Cool presentation. Slide 63, "Accessibility" with [24/7, East coast, West coast, Down the Corridor] should also have a very thin, broken dotted line that says "Australia
- Andrew Perry
very cool presentation. Would Google help with space in some of their data-centers ?
- Pedro Beltrao
Thanks one and all! The problem is really two fold: handling the raw data, and managing what people want to do with it, the analysis. We have the handling in place (_lots_ of disks, at present), but we need to start thinking about analysis.
- Matt Wood
so lets say I want to stop using local data and I want to use EBI's databases from the cloud to request a filtered set of data and analyze it in my own way it, there might be some ways of doing it but the work flow would be too slow due to data movement. Are you suggesting that the analysis be done on the cloud as well ? That I upload my own (smaller) data sets and analysis tools and be able to use some virtual computer with access to EBIs databases ?
- Pedro Beltrao
That's one reason I thought we might need some form of CDN for all these data.

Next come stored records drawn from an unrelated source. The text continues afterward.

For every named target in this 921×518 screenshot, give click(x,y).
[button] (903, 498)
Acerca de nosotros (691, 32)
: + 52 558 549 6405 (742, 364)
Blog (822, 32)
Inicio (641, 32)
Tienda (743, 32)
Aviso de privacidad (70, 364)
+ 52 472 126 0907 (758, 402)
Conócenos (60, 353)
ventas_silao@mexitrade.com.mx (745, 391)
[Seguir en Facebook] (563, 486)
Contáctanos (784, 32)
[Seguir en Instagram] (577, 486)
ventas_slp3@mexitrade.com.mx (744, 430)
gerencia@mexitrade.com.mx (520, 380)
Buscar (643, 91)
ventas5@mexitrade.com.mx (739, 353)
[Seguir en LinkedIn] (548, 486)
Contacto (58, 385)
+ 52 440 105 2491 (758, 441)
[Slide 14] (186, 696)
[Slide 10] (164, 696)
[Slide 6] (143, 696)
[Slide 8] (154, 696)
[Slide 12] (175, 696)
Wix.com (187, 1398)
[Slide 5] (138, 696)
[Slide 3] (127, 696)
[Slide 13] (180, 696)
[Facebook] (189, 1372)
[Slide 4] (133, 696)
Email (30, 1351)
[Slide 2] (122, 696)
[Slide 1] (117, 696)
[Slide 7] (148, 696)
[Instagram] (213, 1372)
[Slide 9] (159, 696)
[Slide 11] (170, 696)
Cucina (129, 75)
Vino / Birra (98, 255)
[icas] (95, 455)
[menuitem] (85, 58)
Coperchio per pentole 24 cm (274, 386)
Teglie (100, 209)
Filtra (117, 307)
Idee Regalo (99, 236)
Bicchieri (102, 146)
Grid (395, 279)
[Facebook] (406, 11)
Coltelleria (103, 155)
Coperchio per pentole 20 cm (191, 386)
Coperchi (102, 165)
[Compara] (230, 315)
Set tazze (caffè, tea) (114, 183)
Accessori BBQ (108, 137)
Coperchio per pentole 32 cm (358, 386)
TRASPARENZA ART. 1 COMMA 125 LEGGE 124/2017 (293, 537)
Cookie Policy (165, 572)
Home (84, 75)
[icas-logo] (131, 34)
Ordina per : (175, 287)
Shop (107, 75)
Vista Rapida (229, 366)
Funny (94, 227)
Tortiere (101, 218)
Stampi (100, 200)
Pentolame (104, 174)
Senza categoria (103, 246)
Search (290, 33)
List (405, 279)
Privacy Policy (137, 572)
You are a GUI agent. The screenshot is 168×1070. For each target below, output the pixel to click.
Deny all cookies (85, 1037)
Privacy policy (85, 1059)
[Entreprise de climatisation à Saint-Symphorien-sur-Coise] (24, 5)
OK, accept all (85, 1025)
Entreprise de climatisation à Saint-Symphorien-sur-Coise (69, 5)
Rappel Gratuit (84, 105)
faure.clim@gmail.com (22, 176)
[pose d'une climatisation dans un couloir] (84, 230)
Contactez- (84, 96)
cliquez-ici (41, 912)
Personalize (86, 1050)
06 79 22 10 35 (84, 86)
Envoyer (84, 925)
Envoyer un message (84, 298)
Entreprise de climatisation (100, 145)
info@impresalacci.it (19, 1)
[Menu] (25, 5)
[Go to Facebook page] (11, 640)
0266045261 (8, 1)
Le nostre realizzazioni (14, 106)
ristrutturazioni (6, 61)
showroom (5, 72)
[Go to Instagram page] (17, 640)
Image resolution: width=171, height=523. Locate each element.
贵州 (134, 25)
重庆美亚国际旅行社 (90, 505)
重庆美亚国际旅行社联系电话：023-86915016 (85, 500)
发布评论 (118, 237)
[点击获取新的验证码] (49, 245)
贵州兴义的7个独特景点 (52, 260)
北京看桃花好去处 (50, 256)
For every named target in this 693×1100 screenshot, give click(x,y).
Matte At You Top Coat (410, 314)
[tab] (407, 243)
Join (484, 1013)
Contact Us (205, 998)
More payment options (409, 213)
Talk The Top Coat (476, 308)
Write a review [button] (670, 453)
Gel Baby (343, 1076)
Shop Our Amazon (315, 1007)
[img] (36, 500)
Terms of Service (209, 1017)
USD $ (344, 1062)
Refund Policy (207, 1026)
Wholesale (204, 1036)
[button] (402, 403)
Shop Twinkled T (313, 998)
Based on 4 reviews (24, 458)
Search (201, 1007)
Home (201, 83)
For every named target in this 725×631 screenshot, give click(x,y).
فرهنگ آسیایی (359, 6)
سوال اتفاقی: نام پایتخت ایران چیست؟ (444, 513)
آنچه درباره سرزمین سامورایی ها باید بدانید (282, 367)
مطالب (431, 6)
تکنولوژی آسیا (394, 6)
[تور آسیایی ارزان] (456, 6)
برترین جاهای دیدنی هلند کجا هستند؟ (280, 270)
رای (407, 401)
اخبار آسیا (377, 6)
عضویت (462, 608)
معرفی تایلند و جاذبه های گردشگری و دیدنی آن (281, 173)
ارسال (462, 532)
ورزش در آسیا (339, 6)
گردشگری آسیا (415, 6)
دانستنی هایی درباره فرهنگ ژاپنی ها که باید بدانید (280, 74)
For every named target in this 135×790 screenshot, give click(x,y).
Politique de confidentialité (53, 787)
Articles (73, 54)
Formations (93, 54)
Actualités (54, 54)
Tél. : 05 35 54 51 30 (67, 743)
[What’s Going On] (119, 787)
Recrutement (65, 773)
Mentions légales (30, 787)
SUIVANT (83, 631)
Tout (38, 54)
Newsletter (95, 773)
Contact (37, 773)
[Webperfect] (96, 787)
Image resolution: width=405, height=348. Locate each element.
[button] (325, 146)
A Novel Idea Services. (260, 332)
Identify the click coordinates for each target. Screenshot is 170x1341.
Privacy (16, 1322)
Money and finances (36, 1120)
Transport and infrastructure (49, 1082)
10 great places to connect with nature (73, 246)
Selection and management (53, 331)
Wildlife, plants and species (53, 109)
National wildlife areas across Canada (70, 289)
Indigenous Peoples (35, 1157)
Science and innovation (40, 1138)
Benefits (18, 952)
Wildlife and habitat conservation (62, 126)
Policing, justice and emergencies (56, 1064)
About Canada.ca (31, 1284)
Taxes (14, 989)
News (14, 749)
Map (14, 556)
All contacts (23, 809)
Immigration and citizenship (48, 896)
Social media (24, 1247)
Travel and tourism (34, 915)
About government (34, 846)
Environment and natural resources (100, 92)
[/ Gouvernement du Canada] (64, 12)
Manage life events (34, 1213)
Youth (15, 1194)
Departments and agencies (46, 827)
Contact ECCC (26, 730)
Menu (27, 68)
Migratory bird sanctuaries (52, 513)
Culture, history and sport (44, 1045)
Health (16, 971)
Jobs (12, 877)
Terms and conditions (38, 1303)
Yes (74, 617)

The sheer size of sequencing data are huge, but after all the images are processed it's manageable IF we can distribute it at a web scale (as opposed to hitting a particular server).
- Deepak Singh
which is pretty much what Matt is talking about as of this writing (watching the screencast)
- Deepak Singh
@Pedro: exactly. You could imagine firing up a virtual machine that comes pre-packaged with the tools to access and search the distributed data store, along with useful analysis tools: MAQ, BLAST, whatever. However, we're shouldn't be looking to be all things to all people. Such facilities should be focused on scientific requirements.
- Matt Wood
Just as a point of reference, one of the BioTeam offerings is essentially exactly that ... a set of tools provided essentially as a packaged virtual machine.
- Deepak Singh